Buggiani sarà proprio uno dei primi ad accorgersi dei subway drawings di Keith Haring e a salvarne molti dalla distruzione. Si tratta dei disegni con il gessetto sui cartoni neri delle pubblicità scadute della metropolitana di New York che il ragazzo realizza agli inizi degli anni Ottanta. Un’arte con un linguaggio figurato molto semplice e immediato che ogni indaffarato cittadino americano poteva facilmente decifrare da una stazione all’altra. In seguito Buggiani e Haring diventeranno amici e il maestro italiano sarà anche rappresentato su alcune opere del suo collega di incursioni americano. Operano in questo palcoscenico urbano, dove l’Art Revolution era nell’aria, anche Richard Hambleton e Ken Hiratsuka. Il primo, scomparso recentemente, con i suoi Shadowmen – figure scure abbozzate ad altezza uomo sui muri della metropoli – è considerato , a ragione, il padrino della Street Art.

Allestimento mostra (opere di Tomaso Binga) Foto ArtsLIfe
Allestimento mostra (opere di Tomaso Binga)
Foto ArtsLIfe

I suoi uomini ombra, dipinti con la vernice spray nera sui muri , in un vicolo buio o dietro un angolo, sconcertavano i passanti costringendoli ad interrogarsi sul loro significato che cambiava di volta in volta a seconda del contesto e delle paure del loro inconscio. E non vi sbagliate se vi salta in mente Banksy. Il misterioso artista di (forse) Bristol gli deve molto dal punto di vista dell’ispirazione.

Certo doveva essere stimolante girare per le strade di New York a quei tempi. Tra un Icaro che sfrecciava tra le macchine, un subway drawing di Haring e l’adrenalina di trovarti uno shadowman dietro l’angolo, con un pizzico di fortuna potevi anche imbatterti in Ken Hiratsuka che armato di scalpello, incideva i marciapiedi di granito di New York City. Arte ribelle e clandestina anche questa, che esprimeva un chiaro messaggio di pace attraverso una linea unica e continua che rappresentava l’unione tra gli esseri umani del pianeta. Le sue opere poi si sono estese anche in luoghi naturali in tutto il mondo, come se fosse un’unica roccia.

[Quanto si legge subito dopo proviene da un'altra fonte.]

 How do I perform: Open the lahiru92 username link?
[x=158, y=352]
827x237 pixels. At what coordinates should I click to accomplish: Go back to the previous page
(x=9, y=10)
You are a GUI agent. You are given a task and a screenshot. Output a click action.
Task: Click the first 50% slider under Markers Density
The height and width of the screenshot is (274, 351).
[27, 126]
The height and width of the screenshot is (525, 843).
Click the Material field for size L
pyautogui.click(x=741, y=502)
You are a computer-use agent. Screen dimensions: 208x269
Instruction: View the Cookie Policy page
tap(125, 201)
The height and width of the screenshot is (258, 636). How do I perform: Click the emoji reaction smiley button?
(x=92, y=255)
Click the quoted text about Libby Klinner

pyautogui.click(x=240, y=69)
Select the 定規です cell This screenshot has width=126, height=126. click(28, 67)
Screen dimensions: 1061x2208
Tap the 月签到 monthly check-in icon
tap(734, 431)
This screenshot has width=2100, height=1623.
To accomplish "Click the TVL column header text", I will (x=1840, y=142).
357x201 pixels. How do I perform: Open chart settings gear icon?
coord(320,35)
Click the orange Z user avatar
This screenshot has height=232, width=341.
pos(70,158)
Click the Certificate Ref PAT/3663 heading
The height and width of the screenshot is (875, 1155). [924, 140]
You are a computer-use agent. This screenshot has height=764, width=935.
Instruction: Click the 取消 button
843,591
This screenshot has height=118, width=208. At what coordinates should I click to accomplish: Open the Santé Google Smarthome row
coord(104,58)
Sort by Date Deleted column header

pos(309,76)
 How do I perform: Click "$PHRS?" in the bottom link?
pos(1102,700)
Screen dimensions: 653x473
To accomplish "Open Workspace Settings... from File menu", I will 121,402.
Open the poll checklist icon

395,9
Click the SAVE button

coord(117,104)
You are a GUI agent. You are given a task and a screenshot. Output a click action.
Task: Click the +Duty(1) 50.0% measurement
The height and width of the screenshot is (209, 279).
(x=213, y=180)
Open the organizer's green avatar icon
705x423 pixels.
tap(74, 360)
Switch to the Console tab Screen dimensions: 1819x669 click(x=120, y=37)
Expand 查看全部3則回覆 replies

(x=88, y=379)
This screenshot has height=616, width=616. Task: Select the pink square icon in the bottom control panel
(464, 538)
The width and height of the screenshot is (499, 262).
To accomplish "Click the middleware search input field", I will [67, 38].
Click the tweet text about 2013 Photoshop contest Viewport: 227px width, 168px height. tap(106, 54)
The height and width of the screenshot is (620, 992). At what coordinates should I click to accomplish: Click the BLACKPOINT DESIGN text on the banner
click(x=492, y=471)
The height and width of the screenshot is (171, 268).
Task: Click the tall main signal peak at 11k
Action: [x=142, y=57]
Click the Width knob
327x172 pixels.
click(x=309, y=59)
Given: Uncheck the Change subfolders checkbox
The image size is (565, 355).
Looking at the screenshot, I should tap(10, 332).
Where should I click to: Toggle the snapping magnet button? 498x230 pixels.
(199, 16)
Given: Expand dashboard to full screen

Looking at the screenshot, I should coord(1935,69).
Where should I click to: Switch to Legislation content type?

Allestimento mostra (opera di Paolo Buggiani) Foto ArtsLife
Allestimento mostra (opera di Paolo Buggiani)
Foto ArtsLife

E cosa ha in comune Tomaso Binga , pseudonimo di Bianca Pucciarelli, con i quattro artisti esaminati dato che non ha condiviso con loro la scena artistica newyorkese? Cosa c’entrano le parole “desemantizzate” della poetessa italiana usate come grafica, l’uso del suo corpo ripreso nell’atto di comporre le lettere dell’alfabeto e le performance che la porteranno perfino a far sposare se stessa con il suo alter ego maschile (simbolo della denuncia del privilegio maschile nel campo dell’Arte e non solo)? Semplice : tutti gli artisti in rassegna hanno in comune la creazione di una nuova dimensione , una via impensabile ma possibile.

Uno squarcio sulla routine quotidiana, come il taglio di Fontana che però, nel loro caso, non avviene sulla tela ma attraverso il sovvertimento di quell’ordine statico, di quel mondo reale che pensiamo di non poter cambiare.

Tomaso Binga, Paolo Buggiani, Richard Hambleton, Keith Haring e Ken Hiratsuka
Long live the revolution
a cura di Giuseppe Ottavianelli – testi critici di Serena Silvestrini e Egidio Emiliano Bianco
WUNDERKAMMERN -Via Gabrio Serbelloni 124, Roma
Ingresso libero – orario di apertura: martedì-sabato, 16-19.